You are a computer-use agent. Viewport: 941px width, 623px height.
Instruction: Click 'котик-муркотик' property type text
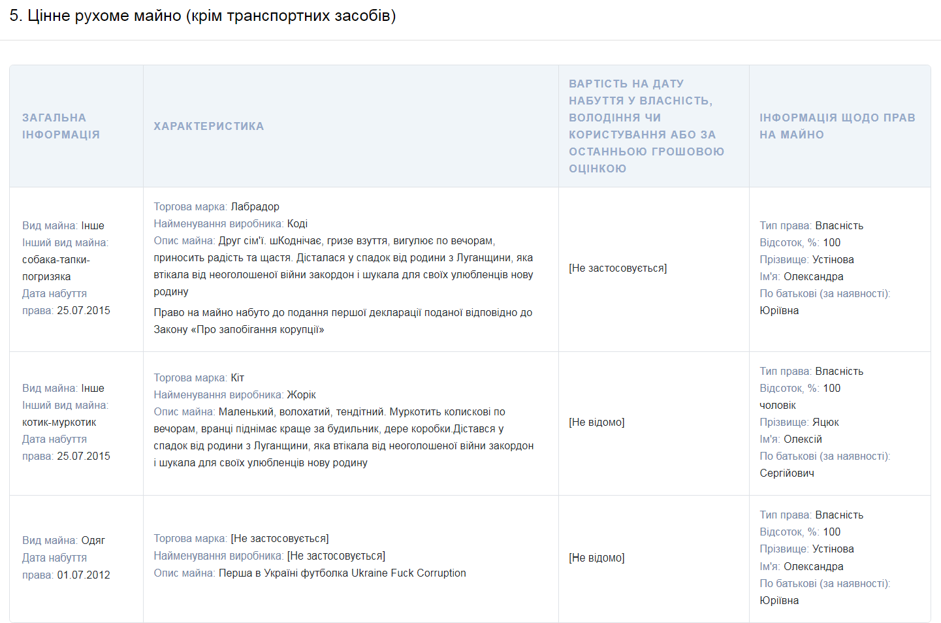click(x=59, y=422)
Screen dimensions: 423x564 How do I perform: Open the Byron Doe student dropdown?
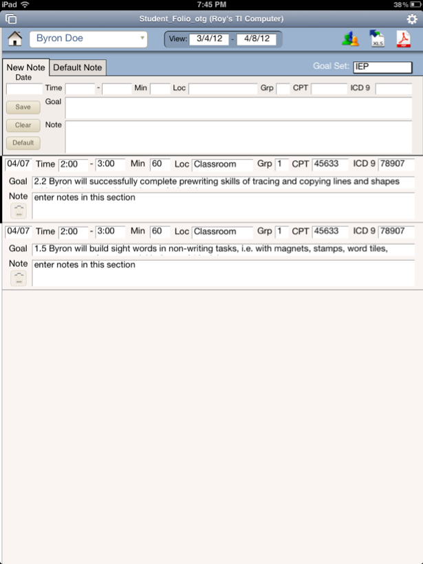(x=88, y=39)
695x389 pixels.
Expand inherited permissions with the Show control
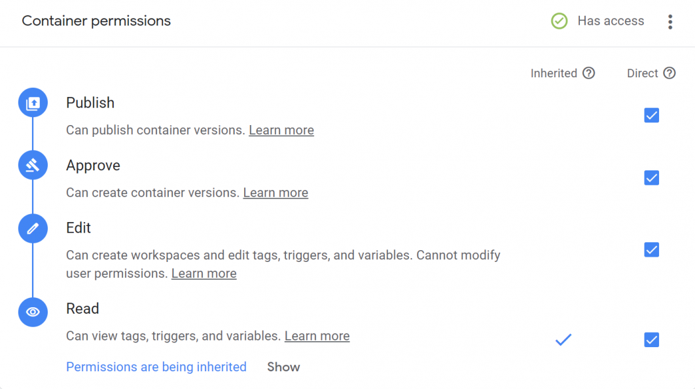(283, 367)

--

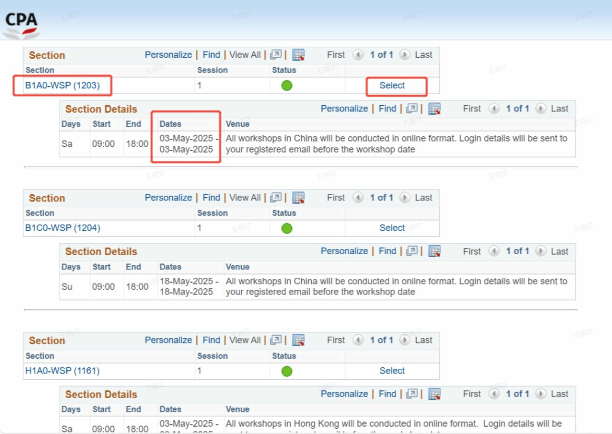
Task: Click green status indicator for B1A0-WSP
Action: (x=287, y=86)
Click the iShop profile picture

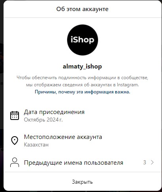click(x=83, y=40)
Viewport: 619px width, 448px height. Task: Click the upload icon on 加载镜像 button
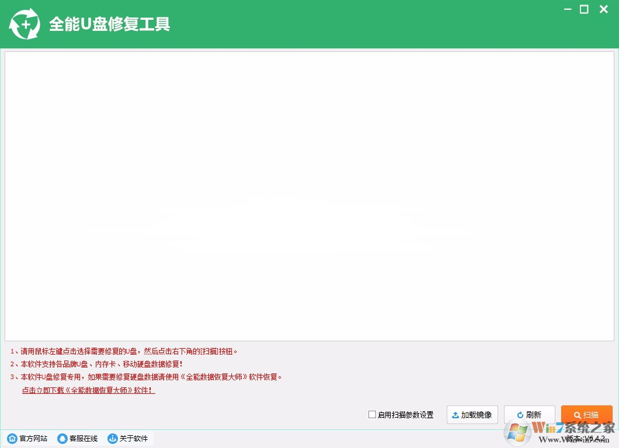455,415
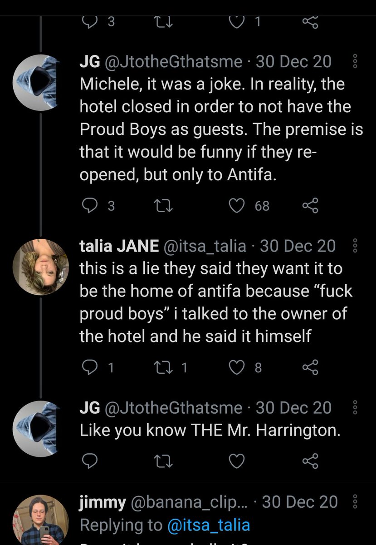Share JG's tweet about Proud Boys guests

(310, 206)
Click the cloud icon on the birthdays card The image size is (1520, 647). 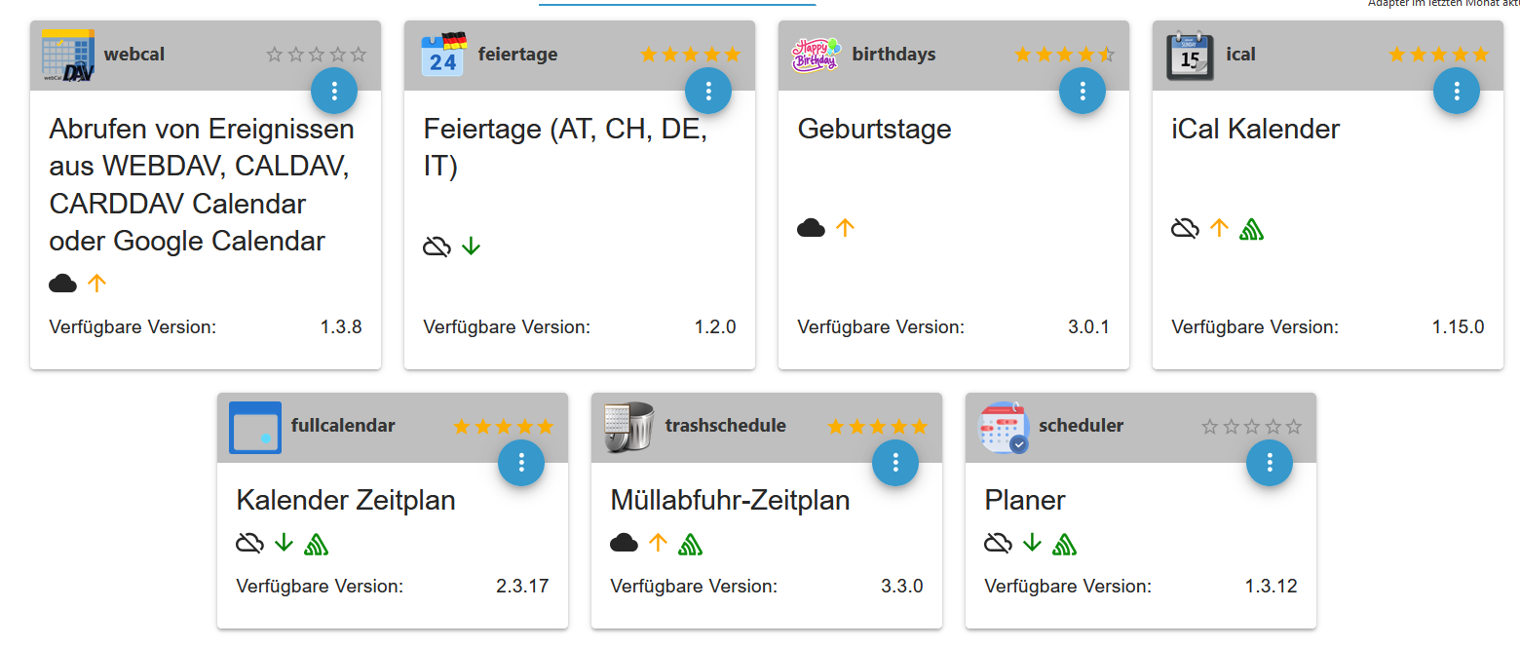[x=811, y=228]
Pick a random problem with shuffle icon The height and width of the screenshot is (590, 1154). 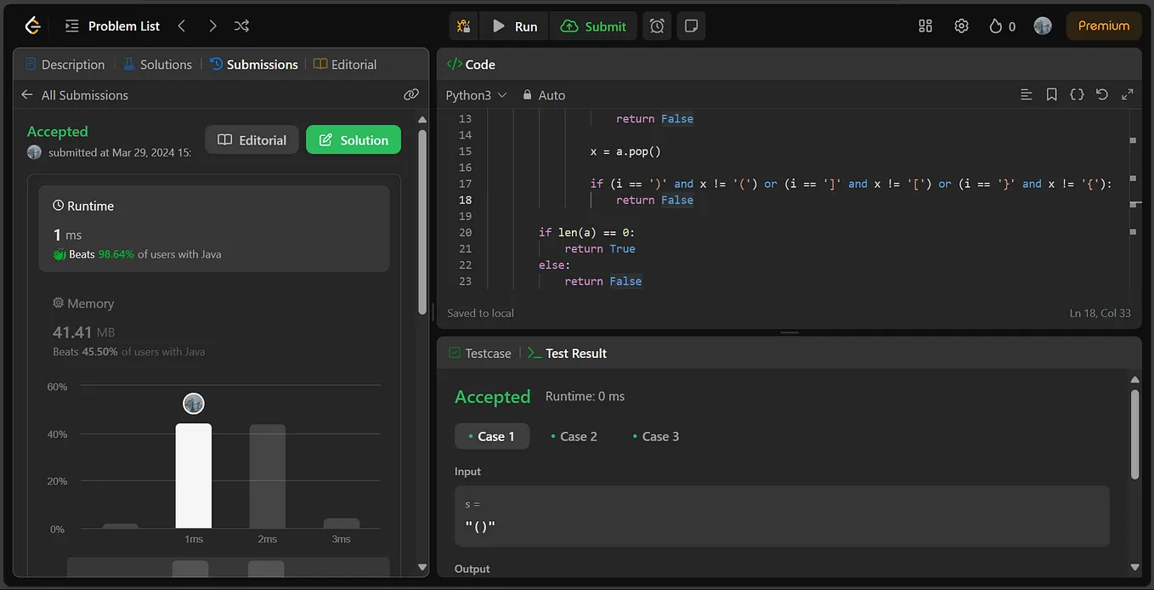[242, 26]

---

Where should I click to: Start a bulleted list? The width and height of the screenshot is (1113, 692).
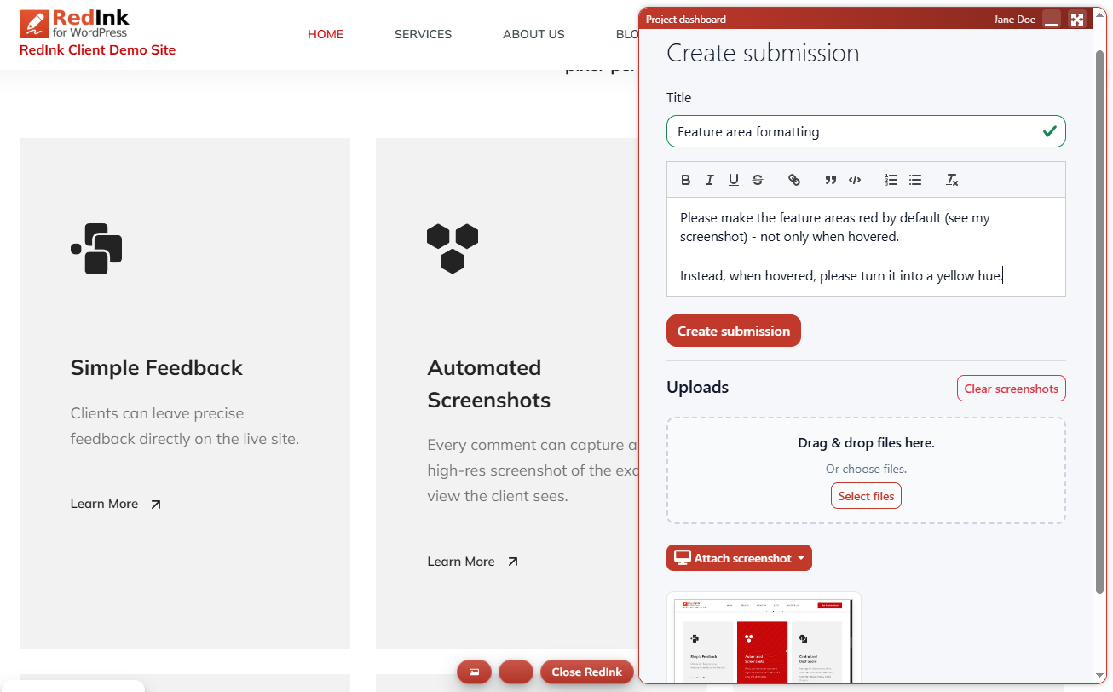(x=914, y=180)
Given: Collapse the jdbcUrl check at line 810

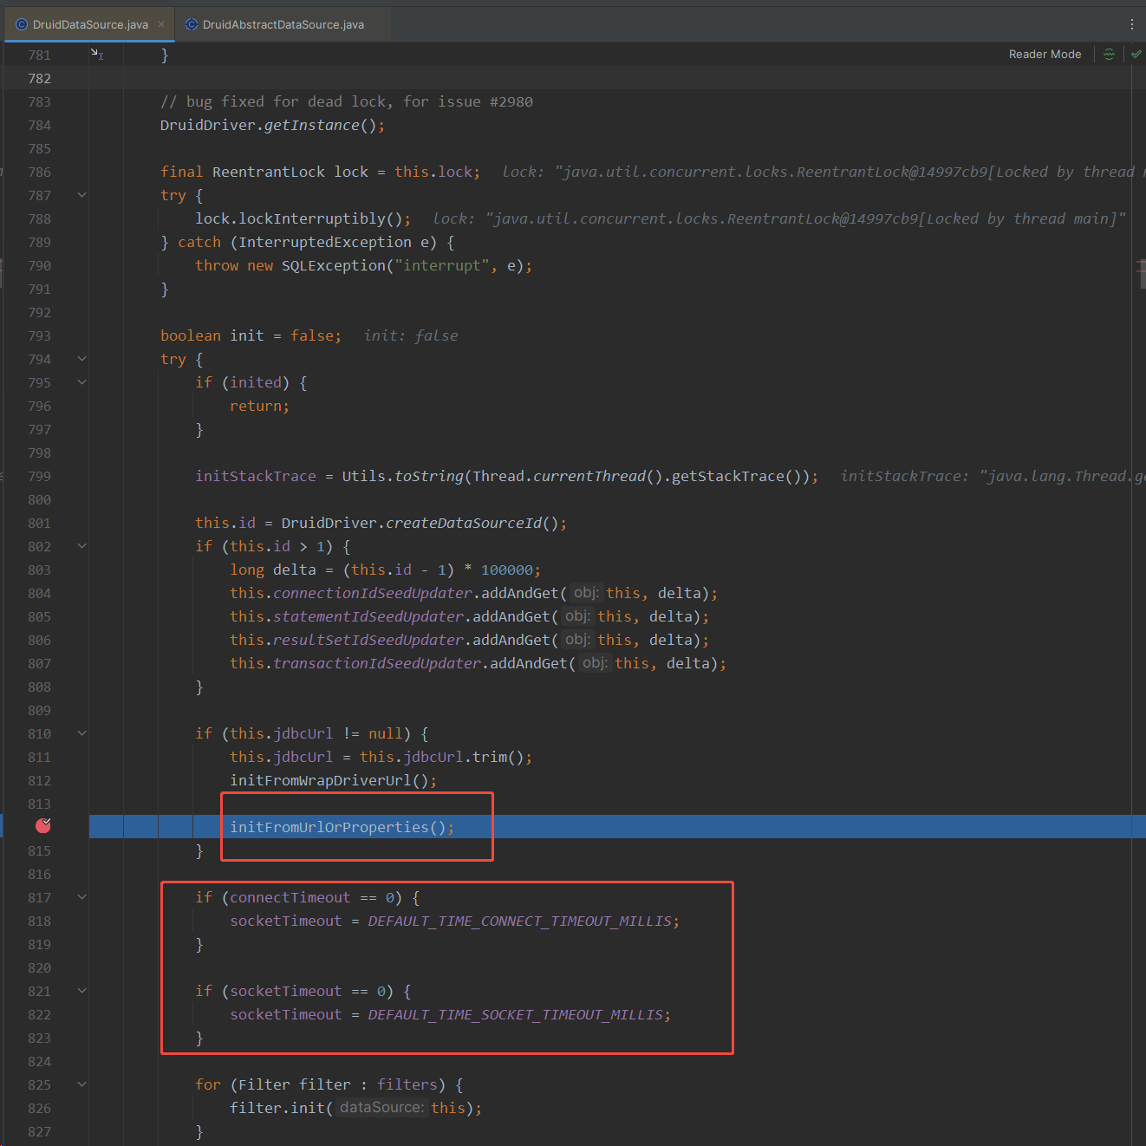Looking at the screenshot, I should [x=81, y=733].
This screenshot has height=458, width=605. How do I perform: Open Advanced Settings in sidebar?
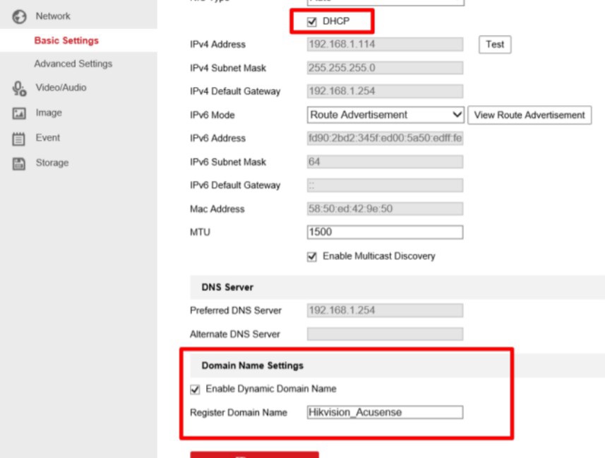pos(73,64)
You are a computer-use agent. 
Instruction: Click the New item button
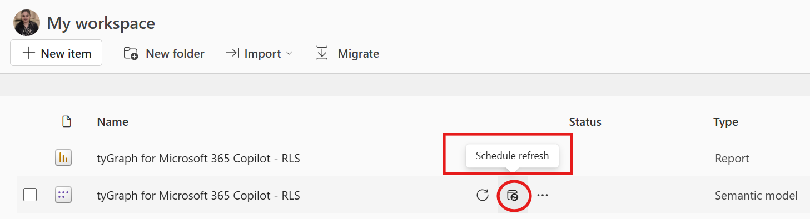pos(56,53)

→ Your instructions
Your task is to copy each line of the material that contains the word "computer".

→ Final answer
You are a computer-use agent. Viewport: 941px width, 623px height.
You are a computer-use agent. 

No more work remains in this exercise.